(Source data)
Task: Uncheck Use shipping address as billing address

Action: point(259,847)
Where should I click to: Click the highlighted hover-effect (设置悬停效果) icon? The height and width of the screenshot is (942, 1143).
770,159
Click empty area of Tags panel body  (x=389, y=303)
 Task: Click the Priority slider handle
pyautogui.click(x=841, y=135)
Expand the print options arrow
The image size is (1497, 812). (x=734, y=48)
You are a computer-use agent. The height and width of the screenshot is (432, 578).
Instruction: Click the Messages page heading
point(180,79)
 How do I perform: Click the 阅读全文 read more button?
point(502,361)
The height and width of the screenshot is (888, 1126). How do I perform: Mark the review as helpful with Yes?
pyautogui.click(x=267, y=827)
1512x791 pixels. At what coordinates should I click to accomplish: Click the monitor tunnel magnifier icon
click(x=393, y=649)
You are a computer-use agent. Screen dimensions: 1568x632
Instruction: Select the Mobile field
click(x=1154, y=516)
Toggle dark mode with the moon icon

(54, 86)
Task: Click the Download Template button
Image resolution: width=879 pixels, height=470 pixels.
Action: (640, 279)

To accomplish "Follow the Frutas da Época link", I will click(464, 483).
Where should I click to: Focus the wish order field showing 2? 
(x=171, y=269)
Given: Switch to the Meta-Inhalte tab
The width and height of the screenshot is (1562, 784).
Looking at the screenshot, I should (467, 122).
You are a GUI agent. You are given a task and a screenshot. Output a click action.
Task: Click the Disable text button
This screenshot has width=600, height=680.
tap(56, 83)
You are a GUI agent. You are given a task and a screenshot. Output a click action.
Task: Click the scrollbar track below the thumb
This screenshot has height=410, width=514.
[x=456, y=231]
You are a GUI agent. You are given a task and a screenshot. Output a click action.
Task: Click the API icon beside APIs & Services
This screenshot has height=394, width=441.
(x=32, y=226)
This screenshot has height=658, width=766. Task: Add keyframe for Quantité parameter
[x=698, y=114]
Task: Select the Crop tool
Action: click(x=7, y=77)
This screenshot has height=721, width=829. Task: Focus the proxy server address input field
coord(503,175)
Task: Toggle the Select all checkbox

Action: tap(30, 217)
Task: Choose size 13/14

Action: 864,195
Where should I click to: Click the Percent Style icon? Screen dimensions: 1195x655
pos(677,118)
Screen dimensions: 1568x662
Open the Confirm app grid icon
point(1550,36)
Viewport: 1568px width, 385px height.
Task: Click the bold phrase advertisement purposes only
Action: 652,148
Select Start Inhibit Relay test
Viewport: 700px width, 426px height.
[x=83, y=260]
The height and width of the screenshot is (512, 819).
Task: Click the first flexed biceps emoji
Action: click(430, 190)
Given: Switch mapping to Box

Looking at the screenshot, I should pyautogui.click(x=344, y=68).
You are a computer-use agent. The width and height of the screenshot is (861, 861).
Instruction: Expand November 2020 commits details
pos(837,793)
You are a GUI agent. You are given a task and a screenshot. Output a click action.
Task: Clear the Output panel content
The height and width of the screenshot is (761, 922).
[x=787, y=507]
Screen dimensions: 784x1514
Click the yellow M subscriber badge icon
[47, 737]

EXERCISE REQUIREMENTS
Find every line in the records that uses the string "computer", then copy it.

ANSWER TO THE PROBLEM
You are a computer-use agent. The height and width of the screenshot is (432, 578).
You are a computer-use agent. Screen dimensions: 1568x632
You are a computer-use agent. The width and height of the screenshot is (861, 861).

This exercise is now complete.